Former civic leader McDonald Lewanika, bemoaned the fact that Mugabe had given "the wrong impression" on his key lieutenants who were facing serious corruption charges, by making them feel that they were untouchable.

"Mugabe is paying lip service to the clamour by people for accountability. The proof of the pudding will be on what happens next, with the unfortunate precedent being that he has already interfered with the process in the case involving (Higher Education minister), thereby creating the impression that Moyo is a sacred cow," he said.

Early this month, Zacc swooped on Moyo and his deputy Godfrey Gandawa, accusing them of being involved in multiple serious fraud, money laundering and criminal abuse of office activities, amid claims that the Zanu-PF politburo member had allegedly benefited from Zimbabwe Manpower Development Fund (Zimdef) donations that involved the irregular purchase of bicycles which he donated to his Tsholotsho North constituency.

The ensuing storm has not only exposed Zanu-PF's nasty tribal, factional and succession fissures, but also the ruling party's gross abuse of State resources to advance its interests and those of its senior officials.

In turn, an angry Moyo has accused Team Lacoste (the faction rallying behind Vice President Emmerson Mnangagwa in Zanu-PF) and key players at Zacc of waging a factionally-driven war against him.

In the meantime, Zacc is also said to be investigating Moyo over $5 million which was released for the Science, Technology, Engineering and Mathematics (STEM) promotion, which the anti-graft body suspects could have also been improperly handled.

Contributing to the debate on corruption in Harare on Thursday, the director of the Zimbabwe Democracy Institute (ZDI) think tank, Pedzisai Ruhanya, said Mugabe was reluctant to act on corruption because it had sustained his long rule.

"When we got independence in 1980 we were supposed to start on a new framework of building strong institutions, having a different political culture ... but this was not done and this is the problem.

"The problem we have is the subjugation of the will to transform our political culture, the will to transform our national institutions over the will to power. That's why we have a 92-year-old saying he wants to remain in office," he said.
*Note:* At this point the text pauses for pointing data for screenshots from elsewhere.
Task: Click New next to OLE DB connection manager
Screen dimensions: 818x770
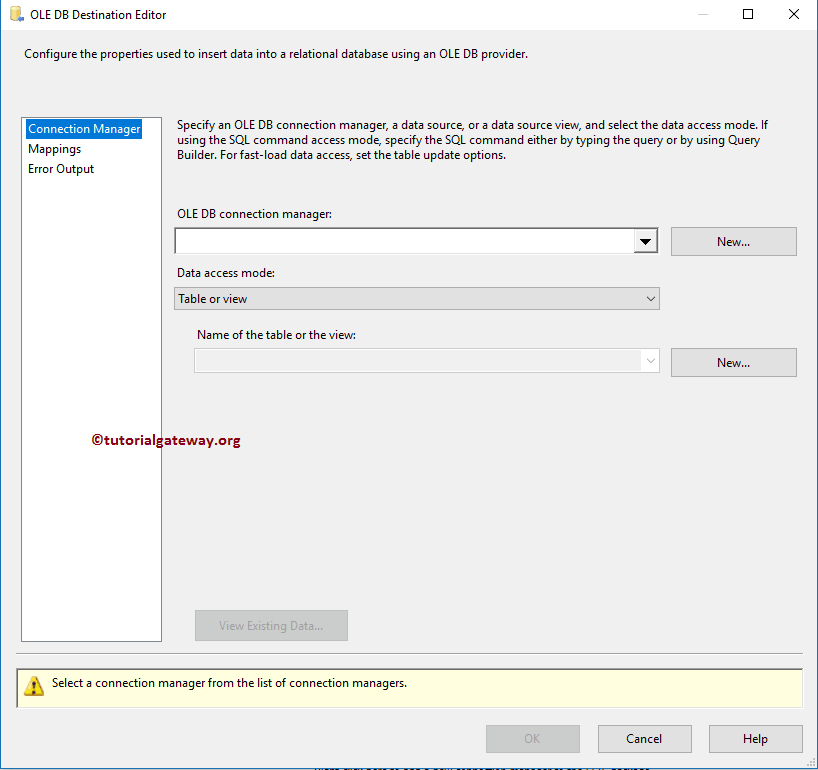Action: 733,241
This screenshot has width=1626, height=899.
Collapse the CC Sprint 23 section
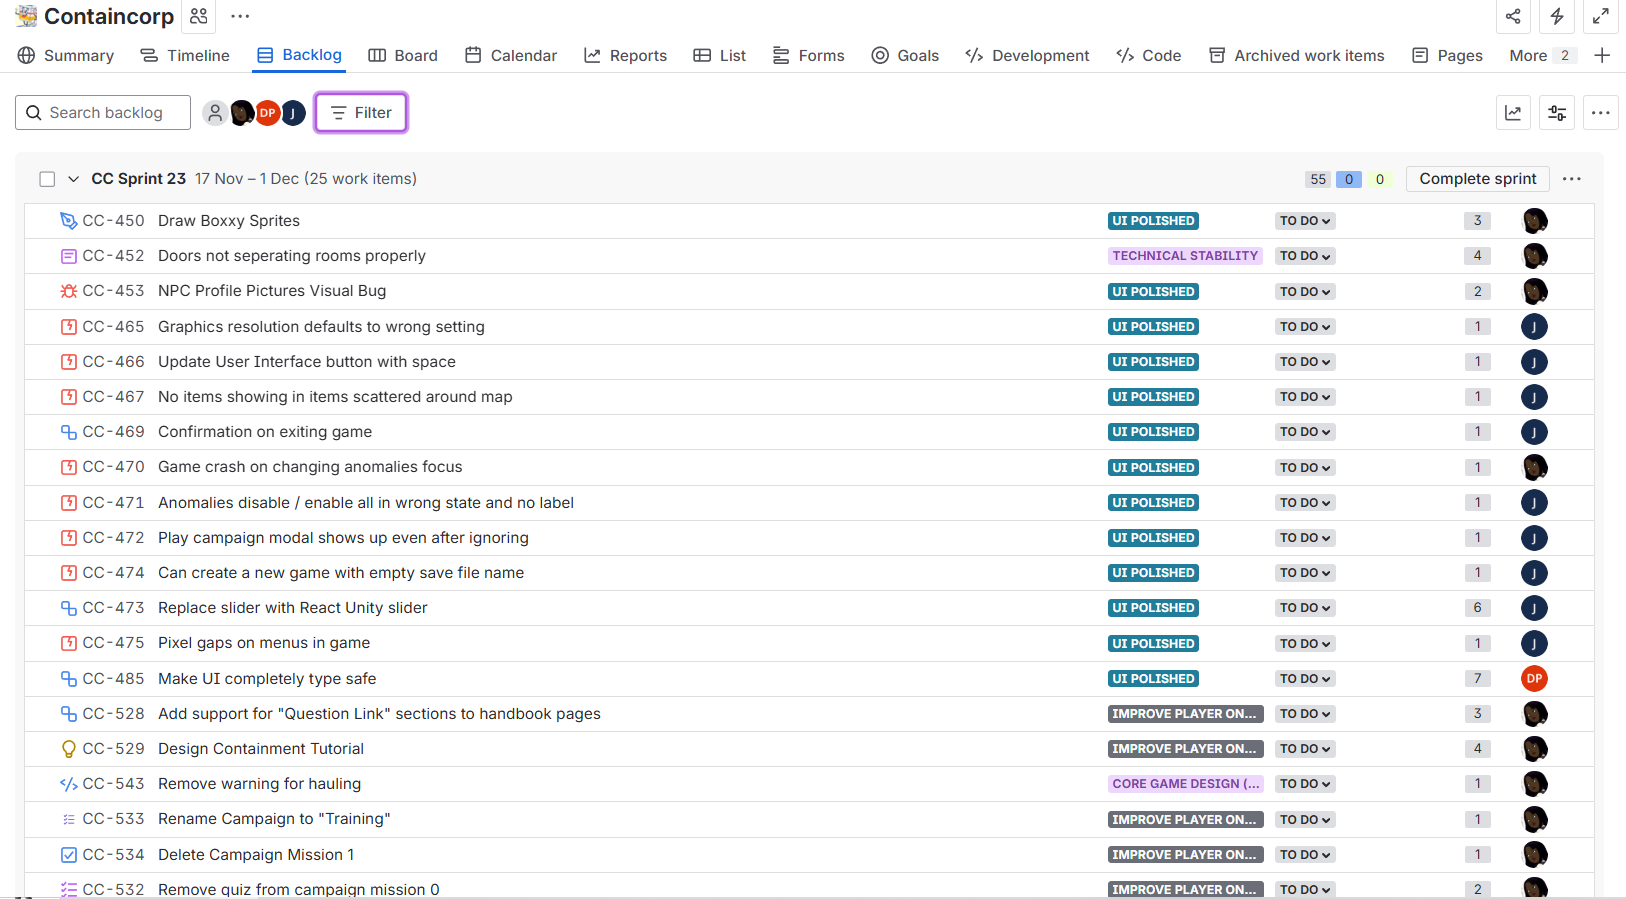click(73, 179)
"The kind of corruption we have in this country is there to sustain the political power of certain political individuals … to sustain the power of the incumbent leader. That is why the president does not act against the corruption because it sustains his authority, it sustains his long incumbency.

"This is the problem, but it's not only the problem we have in the State. It's also the problem we have in civic space ... If you form a burial society, you must die with it ... so it's pervasive and it has become a culture that we don't want to transform," Ruhanya added.
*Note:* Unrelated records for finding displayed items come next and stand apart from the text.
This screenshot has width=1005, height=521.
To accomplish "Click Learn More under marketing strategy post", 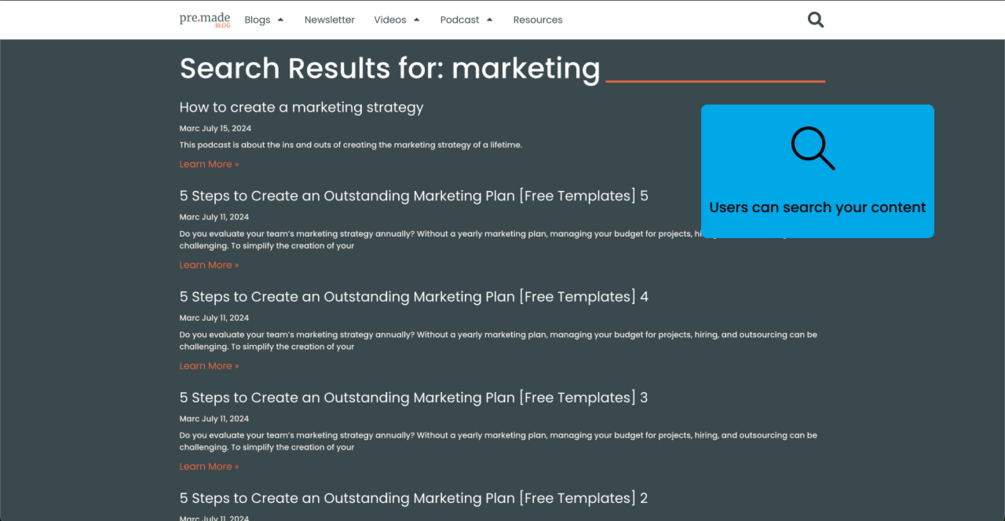I will click(209, 164).
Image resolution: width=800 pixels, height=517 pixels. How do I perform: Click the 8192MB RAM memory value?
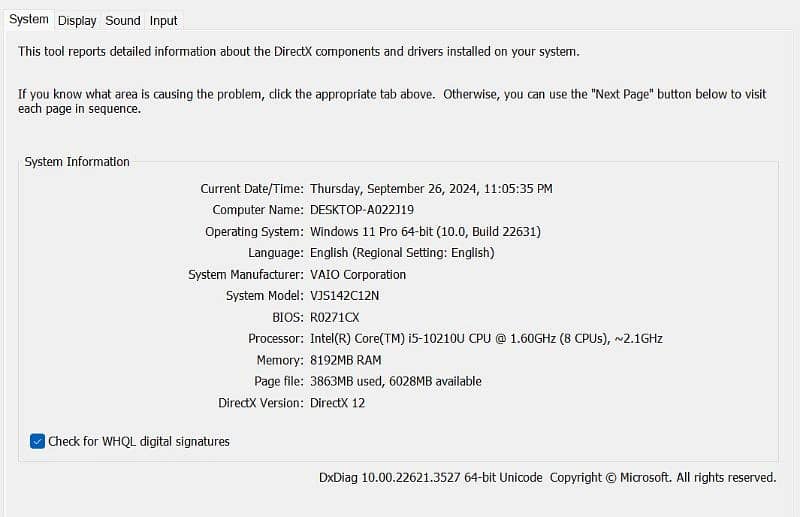point(345,360)
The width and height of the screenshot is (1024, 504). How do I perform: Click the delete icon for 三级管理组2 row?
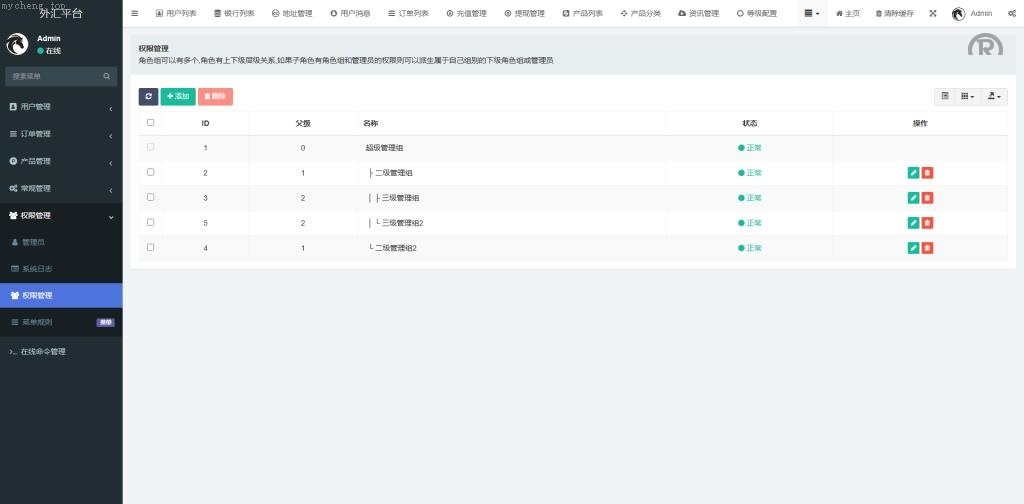click(927, 223)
Giving oral evidence before the parliamentary Portfolio Committee on Defence and Security on Monday, army chief of staff Douglas Nyikayaramba said corruption had become a security threat in the country and thus needed to be dealt with decisively.

And just like Moyo, Local Government minister and Zanu-PF political commissar, Saviour Kasukuwere, has also landed in trouble after Parliament recommended that he be arrested over alleged criminal abuse of office during his tenure at the Indigenisation ministry, where he stands accused of misrepresenting facts on $10 million meant for communities in the rich diamond mining area of Marange.